INSTRUCTIONS FOR THE TASK
Each line of the data that includes the string "give" is to be copied out.

[Opening DATA section]

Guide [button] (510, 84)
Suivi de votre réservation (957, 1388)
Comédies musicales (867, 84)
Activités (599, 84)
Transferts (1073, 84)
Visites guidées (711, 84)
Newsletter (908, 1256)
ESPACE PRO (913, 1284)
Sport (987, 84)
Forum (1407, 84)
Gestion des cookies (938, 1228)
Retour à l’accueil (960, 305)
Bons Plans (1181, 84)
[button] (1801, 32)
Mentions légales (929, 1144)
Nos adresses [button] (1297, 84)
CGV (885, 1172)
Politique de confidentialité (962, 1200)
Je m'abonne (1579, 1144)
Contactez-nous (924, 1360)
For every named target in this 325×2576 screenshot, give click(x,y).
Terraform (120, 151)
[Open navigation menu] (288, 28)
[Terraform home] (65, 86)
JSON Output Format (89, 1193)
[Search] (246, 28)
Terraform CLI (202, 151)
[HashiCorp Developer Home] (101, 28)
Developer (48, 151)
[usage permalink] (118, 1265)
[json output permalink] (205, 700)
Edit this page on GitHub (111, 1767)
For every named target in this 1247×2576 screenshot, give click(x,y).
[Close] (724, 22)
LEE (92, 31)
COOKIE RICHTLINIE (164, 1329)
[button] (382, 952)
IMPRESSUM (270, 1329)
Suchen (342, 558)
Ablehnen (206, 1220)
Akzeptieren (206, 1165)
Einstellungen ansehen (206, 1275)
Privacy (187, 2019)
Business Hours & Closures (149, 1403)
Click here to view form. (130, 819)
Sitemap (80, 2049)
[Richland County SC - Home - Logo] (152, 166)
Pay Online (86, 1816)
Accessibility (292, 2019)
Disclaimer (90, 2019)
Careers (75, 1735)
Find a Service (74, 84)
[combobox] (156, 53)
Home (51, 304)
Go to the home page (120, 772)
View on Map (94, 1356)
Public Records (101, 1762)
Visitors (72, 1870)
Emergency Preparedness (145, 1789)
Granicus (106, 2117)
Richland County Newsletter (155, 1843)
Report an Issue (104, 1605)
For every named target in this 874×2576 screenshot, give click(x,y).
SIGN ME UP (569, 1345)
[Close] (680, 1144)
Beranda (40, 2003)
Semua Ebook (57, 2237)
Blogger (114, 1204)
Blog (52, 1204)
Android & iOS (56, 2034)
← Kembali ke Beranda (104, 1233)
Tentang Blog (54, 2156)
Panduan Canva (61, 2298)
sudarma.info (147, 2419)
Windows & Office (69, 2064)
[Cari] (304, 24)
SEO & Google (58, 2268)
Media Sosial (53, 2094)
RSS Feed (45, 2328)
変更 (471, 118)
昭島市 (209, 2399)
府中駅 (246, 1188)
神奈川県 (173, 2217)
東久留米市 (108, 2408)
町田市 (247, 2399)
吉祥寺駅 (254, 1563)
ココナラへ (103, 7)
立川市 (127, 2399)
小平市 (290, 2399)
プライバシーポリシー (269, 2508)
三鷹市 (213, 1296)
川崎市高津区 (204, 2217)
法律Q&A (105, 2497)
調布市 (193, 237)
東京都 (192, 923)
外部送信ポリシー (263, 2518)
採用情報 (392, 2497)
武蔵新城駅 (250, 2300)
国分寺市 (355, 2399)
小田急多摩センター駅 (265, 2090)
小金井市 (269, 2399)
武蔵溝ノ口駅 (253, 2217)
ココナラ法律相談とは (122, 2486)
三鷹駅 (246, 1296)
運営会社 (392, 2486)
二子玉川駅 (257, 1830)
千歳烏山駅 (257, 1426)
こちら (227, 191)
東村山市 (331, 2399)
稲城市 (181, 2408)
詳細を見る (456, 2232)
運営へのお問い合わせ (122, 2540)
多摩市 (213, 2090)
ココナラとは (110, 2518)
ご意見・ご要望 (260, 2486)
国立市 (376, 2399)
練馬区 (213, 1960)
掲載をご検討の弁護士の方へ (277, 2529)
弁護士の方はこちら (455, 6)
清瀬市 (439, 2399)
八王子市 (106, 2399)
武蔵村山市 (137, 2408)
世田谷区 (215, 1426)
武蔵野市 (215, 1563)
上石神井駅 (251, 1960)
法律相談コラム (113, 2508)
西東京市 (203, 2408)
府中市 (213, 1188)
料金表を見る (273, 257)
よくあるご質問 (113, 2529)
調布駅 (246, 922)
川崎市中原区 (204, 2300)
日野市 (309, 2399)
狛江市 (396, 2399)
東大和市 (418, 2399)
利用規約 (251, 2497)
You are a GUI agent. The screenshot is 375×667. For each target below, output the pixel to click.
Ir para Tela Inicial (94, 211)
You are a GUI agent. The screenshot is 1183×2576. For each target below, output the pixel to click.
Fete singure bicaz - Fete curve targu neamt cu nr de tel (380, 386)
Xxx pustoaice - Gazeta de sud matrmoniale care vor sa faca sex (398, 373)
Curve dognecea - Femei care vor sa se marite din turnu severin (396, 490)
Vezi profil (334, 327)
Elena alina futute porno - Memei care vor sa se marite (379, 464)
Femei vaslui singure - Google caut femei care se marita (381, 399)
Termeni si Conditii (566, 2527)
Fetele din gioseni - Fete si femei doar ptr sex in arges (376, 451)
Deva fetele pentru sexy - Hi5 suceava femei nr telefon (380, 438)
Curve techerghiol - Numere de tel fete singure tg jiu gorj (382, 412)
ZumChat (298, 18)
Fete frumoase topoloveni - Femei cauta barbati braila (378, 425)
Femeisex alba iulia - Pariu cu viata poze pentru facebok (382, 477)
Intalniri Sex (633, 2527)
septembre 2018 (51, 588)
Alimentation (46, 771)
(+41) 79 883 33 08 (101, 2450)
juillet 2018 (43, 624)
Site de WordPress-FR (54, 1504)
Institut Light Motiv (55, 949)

[Closing DATA section]

EXERCISE ANSWER
For every named target in this 325×2576 screenshot, give click(x,y).
For every named target in this 1247×2576 screenshot, give click(x,y).
For every named target in this 874×2576 screenshot, give click(x,y).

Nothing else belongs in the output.